Liz, dressed for the day in her one remaining pair of slacks, with a matching sweater, came down the steps and went to the right to enter the kitchen through the narrow hallway.

"Doctor?" she called.

The kitchen was empty, but the back door was partly ajar. Liz crossed to it and looked outside. There was no sign of anybody.

Behind her, she heard the door from the bar swing open. Before she could turn, thinking it to be the Doctor, his loud outcry of surprise came from the trees. The yell startled her and caught her attention. She turned to stare at the back lot. Two hands from behind her quickly seized her arms.

"No!" she screamed.

But the intruder merely pushed her aside and raced past her. It was the Brigadier. He raced across the lot for the trees.

Liz had thrown herself aside at the unexpected touch, putting her back to the wall. She found that she could not move. The terror that had caused tears and stuttering last night suddenly imposed its iron will on her. It simply would not let her move, even though part of her mind had already ascertained that she was in no danger. It was the first time in her life that her body had so completely divorced itself from her conscious will. She took a deep breath and waited. She watched the Brigadier dart across the back lot and disappear into the trees.

After a moment, the silence in the house rolled over her, and she felt her rigid muscles unlock. The Doctor needed her. Something was happening out in those trees. But she still couldn't make herself move forward.

"Elizabeth," a somber voice said. Johnny O'Haire approached the back door. He had come from the side of the house. He entered.

"Where have they taken the three men?" he asked her.

She realized that she couldn't speak. She only looked up at him, not understanding the question. Today, his eyes were grim. That sense of something hanging over her head, of some impending danger, returned to her. He stepped up to her, and he cast his glance back to the woods, assuring himself that nobody was nearby. "Where have they taken the three men?" he asked again. And still, Liz had no voice to answer him.

* * * *

"What the blazes happened?" the Brigadier demanded as he knelt over the Doctor.

"What do you think happened?" the Doctor asked as he sat up. "I was hit in the head." He raised his hand to his head. "Several times, actually. By somebody who looked like he just hopped off a cinema screen. Silver helmet and green jumpsuit. Liz was right about what she saw."

"She's in a fine state," the Brigadier said. "I'm afraid I frightened her without meaning to. She didn't know I was bunking down in the bar. Is there anybody about?"

"No, no he's gone." The Doctor staggered to his feet. "He just wanted to get away."

He looked around and then looked at the Brigadier. "Let's get back there. You frightened her, you say? She's quite on edge. Didn't sleep well last night, and the attack on her was really atrocious. She shouldn't be left alone."

They swiftly strode through the underbrush and trees, back to the pub.

"Liz?" the Doctor called as he entered. "Liz? It's all right. I bumbled into something in the woods."

"Miss Shaw?" the Brigadier called. "Sorry I startled you!

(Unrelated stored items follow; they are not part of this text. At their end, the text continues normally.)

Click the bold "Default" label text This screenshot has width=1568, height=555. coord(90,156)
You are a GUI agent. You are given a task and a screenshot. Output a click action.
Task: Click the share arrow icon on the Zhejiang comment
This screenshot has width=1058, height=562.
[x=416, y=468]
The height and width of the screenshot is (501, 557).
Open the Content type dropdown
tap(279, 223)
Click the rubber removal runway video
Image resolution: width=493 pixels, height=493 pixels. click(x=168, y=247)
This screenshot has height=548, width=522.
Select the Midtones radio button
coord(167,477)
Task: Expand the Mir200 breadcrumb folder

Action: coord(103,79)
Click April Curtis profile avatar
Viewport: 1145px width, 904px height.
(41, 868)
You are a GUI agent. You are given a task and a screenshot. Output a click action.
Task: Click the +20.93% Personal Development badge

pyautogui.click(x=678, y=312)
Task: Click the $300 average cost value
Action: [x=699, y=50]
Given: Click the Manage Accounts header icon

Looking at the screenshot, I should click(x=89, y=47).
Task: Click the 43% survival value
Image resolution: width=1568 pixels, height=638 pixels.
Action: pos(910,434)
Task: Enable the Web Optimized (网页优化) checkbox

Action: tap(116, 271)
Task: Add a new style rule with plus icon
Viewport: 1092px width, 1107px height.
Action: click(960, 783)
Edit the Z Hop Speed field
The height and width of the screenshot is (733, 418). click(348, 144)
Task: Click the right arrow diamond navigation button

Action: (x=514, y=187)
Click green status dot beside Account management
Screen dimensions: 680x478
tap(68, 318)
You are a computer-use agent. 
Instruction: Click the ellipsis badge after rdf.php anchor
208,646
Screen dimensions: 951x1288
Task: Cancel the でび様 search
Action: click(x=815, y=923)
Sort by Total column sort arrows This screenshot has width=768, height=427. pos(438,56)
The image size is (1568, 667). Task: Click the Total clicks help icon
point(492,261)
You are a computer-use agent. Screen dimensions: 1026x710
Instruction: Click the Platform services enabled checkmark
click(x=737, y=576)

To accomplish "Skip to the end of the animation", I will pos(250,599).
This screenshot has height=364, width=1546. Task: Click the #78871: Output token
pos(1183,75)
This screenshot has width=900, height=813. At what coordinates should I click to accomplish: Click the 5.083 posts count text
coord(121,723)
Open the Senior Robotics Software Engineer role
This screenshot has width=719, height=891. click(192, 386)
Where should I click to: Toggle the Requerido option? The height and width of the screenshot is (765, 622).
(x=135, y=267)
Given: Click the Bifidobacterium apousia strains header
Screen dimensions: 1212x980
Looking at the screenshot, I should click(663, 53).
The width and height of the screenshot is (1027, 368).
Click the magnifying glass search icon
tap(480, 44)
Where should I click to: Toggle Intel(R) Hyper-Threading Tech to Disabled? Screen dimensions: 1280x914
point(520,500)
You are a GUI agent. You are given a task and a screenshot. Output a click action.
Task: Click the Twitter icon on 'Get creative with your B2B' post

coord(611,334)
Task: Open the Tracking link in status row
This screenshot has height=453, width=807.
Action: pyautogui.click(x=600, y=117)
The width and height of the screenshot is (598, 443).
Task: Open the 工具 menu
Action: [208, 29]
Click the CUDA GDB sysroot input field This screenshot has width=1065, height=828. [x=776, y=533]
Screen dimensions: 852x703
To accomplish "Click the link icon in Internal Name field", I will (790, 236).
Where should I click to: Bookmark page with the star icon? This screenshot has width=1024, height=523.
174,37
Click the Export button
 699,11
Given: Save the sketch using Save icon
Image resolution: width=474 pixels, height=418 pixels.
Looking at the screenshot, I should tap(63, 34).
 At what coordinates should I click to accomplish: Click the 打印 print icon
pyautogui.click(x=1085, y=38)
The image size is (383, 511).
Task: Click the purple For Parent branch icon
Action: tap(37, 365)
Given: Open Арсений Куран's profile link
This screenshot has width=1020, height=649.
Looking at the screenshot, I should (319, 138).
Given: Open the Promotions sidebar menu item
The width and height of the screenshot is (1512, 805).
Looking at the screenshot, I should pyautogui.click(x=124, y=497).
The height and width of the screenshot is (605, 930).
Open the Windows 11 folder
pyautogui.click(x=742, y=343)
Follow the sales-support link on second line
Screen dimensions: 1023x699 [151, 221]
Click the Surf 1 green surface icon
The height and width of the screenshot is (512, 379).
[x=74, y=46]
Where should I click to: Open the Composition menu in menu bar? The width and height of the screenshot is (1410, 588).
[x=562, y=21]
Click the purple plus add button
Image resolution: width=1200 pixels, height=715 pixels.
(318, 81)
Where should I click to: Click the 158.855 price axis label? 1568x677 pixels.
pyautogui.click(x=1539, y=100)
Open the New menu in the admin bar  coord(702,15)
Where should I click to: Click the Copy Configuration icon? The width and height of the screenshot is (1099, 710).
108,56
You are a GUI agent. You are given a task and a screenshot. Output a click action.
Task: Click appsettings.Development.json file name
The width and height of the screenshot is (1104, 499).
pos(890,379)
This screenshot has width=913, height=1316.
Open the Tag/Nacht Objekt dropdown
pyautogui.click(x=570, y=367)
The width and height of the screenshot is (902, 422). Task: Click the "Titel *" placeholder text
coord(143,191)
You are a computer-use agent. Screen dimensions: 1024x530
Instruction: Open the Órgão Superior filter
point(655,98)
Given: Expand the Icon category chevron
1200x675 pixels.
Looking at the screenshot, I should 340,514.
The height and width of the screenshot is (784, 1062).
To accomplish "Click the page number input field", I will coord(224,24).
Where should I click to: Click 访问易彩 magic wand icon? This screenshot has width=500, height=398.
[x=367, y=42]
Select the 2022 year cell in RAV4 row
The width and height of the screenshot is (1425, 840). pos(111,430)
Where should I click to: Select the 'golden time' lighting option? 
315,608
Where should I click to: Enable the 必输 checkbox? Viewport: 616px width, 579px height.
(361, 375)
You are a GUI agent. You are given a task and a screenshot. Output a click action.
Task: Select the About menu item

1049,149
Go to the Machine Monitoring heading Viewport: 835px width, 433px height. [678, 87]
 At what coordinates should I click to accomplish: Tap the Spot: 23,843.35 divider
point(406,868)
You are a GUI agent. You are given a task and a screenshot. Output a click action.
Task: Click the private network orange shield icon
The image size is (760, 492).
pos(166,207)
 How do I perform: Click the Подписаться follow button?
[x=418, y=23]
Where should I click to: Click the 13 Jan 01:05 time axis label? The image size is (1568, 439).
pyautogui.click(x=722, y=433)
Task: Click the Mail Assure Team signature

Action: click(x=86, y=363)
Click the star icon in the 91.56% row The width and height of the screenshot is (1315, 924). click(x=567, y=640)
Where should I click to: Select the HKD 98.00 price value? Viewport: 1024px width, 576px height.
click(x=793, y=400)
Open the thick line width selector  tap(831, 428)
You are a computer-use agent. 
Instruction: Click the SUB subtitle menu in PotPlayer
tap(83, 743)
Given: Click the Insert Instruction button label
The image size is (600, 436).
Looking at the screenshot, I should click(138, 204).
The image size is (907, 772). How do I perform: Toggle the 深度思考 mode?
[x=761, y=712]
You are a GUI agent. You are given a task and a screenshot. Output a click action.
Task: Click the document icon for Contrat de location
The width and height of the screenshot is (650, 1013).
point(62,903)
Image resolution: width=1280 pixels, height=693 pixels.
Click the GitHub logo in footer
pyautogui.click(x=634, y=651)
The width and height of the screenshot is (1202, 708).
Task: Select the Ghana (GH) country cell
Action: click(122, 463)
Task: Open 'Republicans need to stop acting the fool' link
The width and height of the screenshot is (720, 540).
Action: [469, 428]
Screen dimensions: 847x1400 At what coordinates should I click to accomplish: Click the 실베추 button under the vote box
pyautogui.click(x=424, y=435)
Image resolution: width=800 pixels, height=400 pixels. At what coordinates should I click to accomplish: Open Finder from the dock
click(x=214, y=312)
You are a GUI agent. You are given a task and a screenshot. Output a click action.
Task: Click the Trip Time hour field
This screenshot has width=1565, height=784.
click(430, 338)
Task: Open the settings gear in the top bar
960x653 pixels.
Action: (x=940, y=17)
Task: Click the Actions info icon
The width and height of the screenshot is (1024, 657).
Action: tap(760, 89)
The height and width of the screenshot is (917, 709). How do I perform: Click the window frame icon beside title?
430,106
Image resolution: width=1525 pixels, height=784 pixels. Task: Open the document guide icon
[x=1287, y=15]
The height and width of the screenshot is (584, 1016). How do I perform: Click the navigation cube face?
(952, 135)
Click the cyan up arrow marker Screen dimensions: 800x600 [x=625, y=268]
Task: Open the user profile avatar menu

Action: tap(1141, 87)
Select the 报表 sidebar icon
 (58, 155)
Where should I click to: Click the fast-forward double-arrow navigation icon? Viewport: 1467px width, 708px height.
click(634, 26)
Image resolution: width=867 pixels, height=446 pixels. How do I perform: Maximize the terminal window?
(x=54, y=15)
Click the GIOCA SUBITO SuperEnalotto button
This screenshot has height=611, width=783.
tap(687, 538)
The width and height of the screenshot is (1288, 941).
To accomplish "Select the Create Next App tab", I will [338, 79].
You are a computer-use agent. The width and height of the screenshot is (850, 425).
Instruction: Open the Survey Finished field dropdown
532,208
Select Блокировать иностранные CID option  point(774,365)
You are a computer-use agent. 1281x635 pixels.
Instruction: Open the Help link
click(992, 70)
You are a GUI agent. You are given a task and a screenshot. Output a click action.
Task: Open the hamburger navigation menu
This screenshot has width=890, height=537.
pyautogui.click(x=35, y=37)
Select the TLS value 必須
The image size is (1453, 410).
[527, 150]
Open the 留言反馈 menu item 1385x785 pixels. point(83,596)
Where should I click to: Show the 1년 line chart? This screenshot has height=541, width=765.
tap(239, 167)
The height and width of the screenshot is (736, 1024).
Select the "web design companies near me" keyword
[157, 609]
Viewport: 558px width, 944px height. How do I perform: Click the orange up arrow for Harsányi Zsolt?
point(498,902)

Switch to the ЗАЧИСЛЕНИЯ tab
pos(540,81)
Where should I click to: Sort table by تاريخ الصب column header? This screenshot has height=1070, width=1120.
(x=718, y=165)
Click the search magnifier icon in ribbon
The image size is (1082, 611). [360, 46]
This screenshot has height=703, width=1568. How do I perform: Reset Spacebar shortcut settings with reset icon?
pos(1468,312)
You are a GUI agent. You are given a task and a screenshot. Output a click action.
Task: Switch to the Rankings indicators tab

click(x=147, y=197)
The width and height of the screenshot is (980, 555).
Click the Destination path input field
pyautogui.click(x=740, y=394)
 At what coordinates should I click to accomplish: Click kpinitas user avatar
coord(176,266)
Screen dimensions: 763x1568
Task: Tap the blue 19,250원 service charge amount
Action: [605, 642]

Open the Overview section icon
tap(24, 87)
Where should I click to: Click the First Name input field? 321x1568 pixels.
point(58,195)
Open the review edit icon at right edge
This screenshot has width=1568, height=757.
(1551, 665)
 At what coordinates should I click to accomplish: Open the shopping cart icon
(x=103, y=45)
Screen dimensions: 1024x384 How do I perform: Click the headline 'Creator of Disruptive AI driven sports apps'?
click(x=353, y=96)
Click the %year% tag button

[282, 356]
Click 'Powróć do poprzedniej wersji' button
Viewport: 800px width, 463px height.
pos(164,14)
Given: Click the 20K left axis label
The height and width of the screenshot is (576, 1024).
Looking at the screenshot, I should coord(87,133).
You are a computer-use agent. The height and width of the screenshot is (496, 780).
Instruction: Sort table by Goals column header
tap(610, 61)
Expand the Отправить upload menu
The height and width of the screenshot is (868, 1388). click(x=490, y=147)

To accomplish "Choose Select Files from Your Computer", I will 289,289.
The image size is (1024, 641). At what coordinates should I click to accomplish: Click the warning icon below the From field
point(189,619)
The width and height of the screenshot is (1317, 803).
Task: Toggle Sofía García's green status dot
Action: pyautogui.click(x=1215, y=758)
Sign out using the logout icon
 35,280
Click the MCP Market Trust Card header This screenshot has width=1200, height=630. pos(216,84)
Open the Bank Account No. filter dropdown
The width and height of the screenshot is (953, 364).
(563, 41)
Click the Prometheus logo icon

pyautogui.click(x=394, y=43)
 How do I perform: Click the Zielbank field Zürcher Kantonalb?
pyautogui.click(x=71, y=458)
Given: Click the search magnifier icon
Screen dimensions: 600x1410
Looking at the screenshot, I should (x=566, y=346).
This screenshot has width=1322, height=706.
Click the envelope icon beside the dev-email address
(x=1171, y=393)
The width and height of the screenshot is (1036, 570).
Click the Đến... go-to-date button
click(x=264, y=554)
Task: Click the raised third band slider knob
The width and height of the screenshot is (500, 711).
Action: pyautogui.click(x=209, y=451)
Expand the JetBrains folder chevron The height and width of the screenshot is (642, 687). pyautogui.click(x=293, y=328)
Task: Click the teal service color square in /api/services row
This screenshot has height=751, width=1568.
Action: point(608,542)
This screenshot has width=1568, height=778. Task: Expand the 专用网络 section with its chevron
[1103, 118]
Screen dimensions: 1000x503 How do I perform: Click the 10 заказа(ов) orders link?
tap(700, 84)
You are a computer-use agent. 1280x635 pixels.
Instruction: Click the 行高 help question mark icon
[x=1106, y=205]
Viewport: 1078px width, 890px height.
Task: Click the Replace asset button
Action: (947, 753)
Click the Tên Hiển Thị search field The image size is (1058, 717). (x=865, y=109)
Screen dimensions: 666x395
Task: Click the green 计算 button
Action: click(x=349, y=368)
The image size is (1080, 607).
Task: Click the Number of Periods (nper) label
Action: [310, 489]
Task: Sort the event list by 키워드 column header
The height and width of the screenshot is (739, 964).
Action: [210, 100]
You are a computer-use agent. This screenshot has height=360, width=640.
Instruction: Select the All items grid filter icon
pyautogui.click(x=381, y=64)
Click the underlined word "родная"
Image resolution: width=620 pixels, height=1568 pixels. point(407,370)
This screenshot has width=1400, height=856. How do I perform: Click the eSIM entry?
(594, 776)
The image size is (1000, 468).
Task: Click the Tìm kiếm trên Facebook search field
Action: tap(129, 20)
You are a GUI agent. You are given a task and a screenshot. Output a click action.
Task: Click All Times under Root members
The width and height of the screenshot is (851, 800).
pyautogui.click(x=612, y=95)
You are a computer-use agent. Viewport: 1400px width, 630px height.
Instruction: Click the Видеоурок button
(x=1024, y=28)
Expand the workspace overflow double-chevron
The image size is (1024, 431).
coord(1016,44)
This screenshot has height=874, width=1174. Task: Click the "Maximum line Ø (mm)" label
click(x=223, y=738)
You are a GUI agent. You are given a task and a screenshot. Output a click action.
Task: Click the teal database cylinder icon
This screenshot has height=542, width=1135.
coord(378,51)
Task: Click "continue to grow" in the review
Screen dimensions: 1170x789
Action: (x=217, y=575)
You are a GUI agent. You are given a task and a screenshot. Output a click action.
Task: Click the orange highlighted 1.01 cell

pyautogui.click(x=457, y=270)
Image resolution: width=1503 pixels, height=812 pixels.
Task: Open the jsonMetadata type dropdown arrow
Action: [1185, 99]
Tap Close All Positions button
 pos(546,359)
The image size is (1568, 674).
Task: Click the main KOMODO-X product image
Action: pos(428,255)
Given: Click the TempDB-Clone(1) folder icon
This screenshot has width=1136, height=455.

Are you all right?"

"What are her shoes doing here?" the Doctor asked. He pointed to Liz's canvas shoes. They had been neatly set against the wall. "They weren't there before." He lifted his head. "Liz?" he called.

"I'll check the downstairs," the Brigadier said.

"Yes, I'll check upstairs."

For the next several minutes, the silence of the house was punctuated only by their occasional calls to the missing scientist. They met each other at the foot of the narrow steps.

"She's gone," the Doctor said.

"With no shoes?" the Brigadier asked. "Those shoes were the pair she was wearing, and her high heeled shoes are upstairs."

"Then she didn't go of her own free will," the Doctor said. "Somebody took her away, barefooted, so she couldn't escape easily. And it didn't take him more than a moment to get in and get her out of here."